Unzählige rassistische Angriffe

Kürzlich wurde Esat Atabay, ein Kurde, der in Sakarya als Saisonarbeiter in der Landwirtschaft tätig war, von Rassisten angegriffen, weil er das Recht auf seinen Lohn einforderte. Esat Atabay war gezwungen, sich mit dem Angreifer Selim Çabuk auf der Polizeiwache, auf der er Anzeige erstatten wollte, zu versöhnen. Der Dorfvorsteher sagte: ‚Geben Sie diesen Vorfall nicht an die Presse weiter, sonst wird niemand mehr hier arbeiten wollen‘, und dem Angreifer wird, noch bevor überhaupt klar ist, was passiert ist, auf die Schulter geklopft, er wird gelobt und durch die Hintertür des Polizeireviers entlassen. Diese Situation ist in keiner Weise überraschend. Angesichts dieses Lobes, das Selim Çabuk erhalten hat, wird er morgen bereit sein, einen anderen Kurden anzugreifen.
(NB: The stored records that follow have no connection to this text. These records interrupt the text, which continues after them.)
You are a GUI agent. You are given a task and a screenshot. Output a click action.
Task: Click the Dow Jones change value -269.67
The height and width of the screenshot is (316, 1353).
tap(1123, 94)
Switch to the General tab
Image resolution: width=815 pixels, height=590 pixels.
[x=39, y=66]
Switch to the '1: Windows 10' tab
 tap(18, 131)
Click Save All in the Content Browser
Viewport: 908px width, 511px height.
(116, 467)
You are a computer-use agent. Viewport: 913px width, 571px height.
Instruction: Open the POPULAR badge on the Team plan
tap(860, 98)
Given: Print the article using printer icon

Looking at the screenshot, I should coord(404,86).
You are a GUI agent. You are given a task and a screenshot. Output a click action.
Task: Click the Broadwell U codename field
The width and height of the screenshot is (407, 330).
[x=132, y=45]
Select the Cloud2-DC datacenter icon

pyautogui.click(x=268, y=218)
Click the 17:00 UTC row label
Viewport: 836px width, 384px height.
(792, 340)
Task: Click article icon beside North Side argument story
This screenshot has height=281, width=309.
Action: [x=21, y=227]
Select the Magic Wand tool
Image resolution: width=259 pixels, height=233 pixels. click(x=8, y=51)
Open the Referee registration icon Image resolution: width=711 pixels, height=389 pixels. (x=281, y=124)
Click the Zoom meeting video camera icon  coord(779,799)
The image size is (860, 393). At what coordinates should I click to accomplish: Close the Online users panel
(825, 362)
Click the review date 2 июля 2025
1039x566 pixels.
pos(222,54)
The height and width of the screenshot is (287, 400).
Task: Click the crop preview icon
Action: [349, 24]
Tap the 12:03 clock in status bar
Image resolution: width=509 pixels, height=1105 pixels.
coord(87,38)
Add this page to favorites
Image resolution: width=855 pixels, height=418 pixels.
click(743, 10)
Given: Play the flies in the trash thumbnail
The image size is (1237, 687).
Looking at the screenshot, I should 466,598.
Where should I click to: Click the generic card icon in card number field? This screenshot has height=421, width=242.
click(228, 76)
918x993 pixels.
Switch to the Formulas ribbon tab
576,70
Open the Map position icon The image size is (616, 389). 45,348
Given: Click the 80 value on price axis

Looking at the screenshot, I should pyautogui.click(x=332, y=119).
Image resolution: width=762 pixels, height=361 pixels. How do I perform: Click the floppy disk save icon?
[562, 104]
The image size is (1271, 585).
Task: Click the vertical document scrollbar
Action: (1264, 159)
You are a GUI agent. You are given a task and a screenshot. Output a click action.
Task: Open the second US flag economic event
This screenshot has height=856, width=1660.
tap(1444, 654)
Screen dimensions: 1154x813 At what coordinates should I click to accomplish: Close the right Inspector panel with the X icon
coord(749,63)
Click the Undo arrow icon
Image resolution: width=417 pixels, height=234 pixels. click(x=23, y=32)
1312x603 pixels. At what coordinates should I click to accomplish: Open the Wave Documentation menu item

Allein in den letzten zwei Jahren haben wir viele Beispiele für solche Taten erlebt: Am 22. Juli 2021 wurde Hakim Dal in Konya-Meram ermordet, weil er Kurde war, ein anderer Faschist massakrierte acht Tage später eine siebenköpfige Familie. Sieben Kurd:innen wurden in Afyon-Sultandağı verletzt, eine fünfköpfige kurdische Familie in Ankara-Elmadağı, eine kurdische Familie in Çorum, eine Familie in Antalya-Elmalı, Arbeiter in Düzce-Akçakoca, ein kurdischer Jugendlicher in Bursa, drei Studenten an der Akdeniz-Universität in Antalya. Das sind nur einige der rassistischen Angriffe, die bekannt geworden sind, alle lassen sich gar nicht aufzählen. Unser Volk wird gedemütigt, vertrieben, ausgegrenzt, verbaler und physischer Gewalt ausgesetzt und ermordet, weil es Kurdisch spricht, kurdische Musik hört, kurdische Lieder singt und sich zu seiner Identität bekennt. So wie der türkische Staat, um eine faschistische türkische Gesellschaft zu schaffen, in der jüngeren Geschichte den Mördern von Sivas, Maraş und Çorum den Weg gewiesen hat, so hat er heute geschworen, die Kurd:innen, die er in die Städte der Türkei vertrieben hat, zu brechen.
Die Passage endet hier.